Esa mañana, cinco mineros habían resultado heridos y las FFAA ordenaron operaciones terrestres y aéreas bajo la tesis de la presencia de grupos armados; los bloqueadores denunciaron que las aeronaves los atacaron con ráfagas de disparos. Después, los sobrevuelos de amedrentamiento se convirtieron recurrentes en las ciudades de La Paz y El Alto.

Más todavía. Esa jornada, cerca del mediodía, Morales había tomado la decisión de trasladarse al Chapare, su bastión, para mayor seguridad. Testigos de lo sucedido relataron que Terceros intentó frenar el operativo. Fue así que Morales, su vicepresidente Álvaro García, su ministro Juan Ramón Quintana y la guardia presidencial, “pistola en mano”, hicieron salir el avión del hangar de El Alto para que despegue con destino a Chimoré.

A las 16.52, Morales anunció su renuncia y denunció un “golpe cívico-político-policial”. Reveló que había una orden de apremio en su contra. No estaba equivocado y se arropó en sus bases cocaleras. Se indicó que su vida corría serio peligro.

Camacho le había lanzado la amenaza por Twitter, cual si fuera un fiscal general del Estado. “Confirmado!! orden de aprehensión para Evo Morales!! La policia y los militares están buscándolo en el Chapare, lugar que se escondió. Los Militares le quitaron el avión presidencial y está escondido en el chapare, van por el! ¡JUSTICIA!” (sic).

Un día después, gestionado el avión del Gobierno de México para que recoja a Morales tras la otorgación de asilo político, la aeronave tuvo que esperar más de 12 horas para poder cumplir su cometido. Fuentes que conocen el caso afirman que Terceros tuvo mucho que ver en este “bloqueo”.

Bien lo relató entonces el canciller mexicano Marcelo Ebrard. El avión aterrizó en Perú para esperar los permisos de acceso al espacio aéreo boliviano. Tras lograrlo, se dirigió a Chimoré, pero luego se informó al piloto que hubo un cambio de opinión, y tuvo que volver a Perú. “Finalmente el Comando de la Fuerza Aérea (boliviana) otorgó, lo cual dice también quién tiene el poder ahorita en Bolivia”, dijo Ebrard el martes 12 de noviembre de 2019, ya con Morales en suelo mexicano.

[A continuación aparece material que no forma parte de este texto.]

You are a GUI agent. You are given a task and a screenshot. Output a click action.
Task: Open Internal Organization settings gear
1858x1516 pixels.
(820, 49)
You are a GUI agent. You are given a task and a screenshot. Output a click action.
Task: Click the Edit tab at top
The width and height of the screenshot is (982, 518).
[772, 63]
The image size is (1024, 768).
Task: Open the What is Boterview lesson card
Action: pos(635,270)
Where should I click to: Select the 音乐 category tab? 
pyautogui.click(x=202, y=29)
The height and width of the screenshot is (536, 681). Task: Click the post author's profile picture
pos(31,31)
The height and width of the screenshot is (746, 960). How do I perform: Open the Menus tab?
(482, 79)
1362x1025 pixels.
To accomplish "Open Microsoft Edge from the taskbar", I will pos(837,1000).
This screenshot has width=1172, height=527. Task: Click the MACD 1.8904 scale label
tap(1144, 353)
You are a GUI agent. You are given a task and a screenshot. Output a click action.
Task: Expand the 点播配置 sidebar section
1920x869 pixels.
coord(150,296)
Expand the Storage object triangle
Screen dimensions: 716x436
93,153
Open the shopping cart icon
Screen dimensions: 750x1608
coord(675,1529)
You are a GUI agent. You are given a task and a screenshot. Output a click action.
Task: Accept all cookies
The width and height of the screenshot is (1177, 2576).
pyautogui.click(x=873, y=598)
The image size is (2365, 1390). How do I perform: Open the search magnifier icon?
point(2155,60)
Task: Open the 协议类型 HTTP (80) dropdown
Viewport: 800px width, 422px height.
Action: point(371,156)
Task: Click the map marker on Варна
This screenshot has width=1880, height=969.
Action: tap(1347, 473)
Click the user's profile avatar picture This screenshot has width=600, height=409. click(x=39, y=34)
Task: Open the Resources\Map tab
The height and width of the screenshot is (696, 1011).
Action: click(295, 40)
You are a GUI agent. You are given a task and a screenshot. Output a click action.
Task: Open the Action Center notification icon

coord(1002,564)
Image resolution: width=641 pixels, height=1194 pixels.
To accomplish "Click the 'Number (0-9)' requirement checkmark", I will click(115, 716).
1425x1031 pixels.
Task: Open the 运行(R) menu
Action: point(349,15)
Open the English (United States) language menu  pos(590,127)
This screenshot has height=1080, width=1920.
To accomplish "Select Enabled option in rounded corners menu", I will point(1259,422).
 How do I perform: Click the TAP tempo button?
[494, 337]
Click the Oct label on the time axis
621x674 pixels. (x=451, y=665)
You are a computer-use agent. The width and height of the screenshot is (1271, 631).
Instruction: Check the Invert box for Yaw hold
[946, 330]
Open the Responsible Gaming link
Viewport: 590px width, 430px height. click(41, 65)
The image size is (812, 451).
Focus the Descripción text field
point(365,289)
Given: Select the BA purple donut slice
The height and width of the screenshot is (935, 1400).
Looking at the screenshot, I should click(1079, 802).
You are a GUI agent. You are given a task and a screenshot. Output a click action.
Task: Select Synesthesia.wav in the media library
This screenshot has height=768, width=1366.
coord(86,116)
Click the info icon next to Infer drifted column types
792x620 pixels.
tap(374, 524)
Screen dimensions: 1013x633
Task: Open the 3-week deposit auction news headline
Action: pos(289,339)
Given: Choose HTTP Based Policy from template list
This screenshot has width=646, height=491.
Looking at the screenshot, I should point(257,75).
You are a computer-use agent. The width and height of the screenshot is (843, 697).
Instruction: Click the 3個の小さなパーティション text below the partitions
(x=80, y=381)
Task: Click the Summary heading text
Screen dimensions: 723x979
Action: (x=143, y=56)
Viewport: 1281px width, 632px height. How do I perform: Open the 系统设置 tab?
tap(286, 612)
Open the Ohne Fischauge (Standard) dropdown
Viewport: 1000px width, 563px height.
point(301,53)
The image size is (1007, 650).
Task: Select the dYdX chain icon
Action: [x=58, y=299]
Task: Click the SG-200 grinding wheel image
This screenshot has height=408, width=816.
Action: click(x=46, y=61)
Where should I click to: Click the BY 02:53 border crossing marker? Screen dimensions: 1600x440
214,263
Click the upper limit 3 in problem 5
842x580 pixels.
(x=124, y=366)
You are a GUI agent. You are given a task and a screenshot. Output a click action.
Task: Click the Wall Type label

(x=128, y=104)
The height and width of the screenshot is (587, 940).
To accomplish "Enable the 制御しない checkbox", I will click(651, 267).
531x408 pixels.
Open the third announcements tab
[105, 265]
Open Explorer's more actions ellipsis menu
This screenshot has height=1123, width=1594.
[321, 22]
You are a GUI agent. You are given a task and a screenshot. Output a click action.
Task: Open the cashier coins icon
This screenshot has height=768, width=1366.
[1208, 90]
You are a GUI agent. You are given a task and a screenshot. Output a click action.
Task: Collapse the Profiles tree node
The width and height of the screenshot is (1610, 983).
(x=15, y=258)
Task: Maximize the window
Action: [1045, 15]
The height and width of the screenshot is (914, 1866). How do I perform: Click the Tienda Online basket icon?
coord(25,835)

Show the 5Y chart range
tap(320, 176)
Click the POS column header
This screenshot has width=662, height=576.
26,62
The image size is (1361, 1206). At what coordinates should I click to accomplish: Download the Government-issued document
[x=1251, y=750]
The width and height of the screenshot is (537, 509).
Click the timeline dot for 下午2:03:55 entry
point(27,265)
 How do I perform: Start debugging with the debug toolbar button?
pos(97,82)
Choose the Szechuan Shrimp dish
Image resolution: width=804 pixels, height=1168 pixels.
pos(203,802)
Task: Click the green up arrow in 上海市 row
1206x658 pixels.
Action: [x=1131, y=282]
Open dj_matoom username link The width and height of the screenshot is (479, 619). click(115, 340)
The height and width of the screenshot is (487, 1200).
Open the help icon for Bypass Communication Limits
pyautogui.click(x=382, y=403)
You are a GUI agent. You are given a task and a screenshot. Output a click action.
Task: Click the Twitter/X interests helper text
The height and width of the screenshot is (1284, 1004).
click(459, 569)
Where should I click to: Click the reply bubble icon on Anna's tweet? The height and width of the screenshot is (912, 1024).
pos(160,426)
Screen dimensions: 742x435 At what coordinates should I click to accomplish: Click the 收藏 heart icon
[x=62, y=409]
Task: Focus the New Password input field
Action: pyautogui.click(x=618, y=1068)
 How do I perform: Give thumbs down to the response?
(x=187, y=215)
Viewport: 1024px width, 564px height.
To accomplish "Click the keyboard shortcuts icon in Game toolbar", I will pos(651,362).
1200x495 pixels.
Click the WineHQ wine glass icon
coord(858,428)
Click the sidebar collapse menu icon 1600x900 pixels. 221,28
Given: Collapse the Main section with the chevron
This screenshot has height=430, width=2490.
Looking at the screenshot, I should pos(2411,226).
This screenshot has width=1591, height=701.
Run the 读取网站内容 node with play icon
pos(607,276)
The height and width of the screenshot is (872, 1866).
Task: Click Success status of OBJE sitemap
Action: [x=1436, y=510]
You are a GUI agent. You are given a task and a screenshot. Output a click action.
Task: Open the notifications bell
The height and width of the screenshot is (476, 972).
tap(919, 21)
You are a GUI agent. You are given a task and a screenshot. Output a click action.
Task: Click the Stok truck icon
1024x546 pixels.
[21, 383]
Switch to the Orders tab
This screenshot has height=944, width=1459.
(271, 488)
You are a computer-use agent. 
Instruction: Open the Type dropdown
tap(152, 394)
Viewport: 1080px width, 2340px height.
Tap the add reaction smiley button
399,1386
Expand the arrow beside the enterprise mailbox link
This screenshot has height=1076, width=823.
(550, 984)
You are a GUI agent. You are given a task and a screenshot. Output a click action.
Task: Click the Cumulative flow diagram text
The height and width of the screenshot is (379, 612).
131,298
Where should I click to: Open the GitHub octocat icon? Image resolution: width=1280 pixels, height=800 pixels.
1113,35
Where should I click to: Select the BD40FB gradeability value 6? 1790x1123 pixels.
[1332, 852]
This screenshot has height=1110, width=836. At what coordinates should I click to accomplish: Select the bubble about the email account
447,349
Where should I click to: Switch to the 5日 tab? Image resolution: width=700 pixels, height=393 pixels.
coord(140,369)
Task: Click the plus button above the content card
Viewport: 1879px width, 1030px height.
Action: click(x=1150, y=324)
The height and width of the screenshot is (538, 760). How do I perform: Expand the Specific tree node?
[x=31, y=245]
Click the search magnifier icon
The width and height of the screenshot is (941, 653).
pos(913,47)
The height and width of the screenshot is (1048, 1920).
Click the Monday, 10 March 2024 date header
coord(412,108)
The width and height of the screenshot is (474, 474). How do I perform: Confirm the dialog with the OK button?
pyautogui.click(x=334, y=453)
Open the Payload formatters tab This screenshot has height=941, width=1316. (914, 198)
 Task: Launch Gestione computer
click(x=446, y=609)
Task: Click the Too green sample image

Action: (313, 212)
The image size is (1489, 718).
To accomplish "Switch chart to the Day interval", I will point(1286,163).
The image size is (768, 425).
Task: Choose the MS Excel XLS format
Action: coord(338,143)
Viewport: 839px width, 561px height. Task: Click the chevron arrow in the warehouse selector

Y la cereza sobre la torta. Terceros es apuntado de recibir órdenes del expresidente Jorge Quiroga, quien participaba en reuniones extralegislativas para allanar el camino de Áñez a la presidencia. Se develó que Quiroga le dio aval a Terceros para la partida de Morales con destino a México y así presionar a una “negociación” a la entonces presidenta del Senado, Adriana Salvatierra. No lo logró.

“Tuto habla con el comandante de la Fuerza Aérea y le instruye que emita la autorización de despegue de la nave donde se encontraba Evo Morales, a lo cual el comandante consultó sobre si debe despegar solo Morales o también sus acompañantes que eran Álvaro García Linera y Gabriela Montaño, a lo que Tuto Quiroga le dijo: ‘no… no hay problema, los tres están autorizados”, indicó la exministra Teresa Morales a la Fiscalía.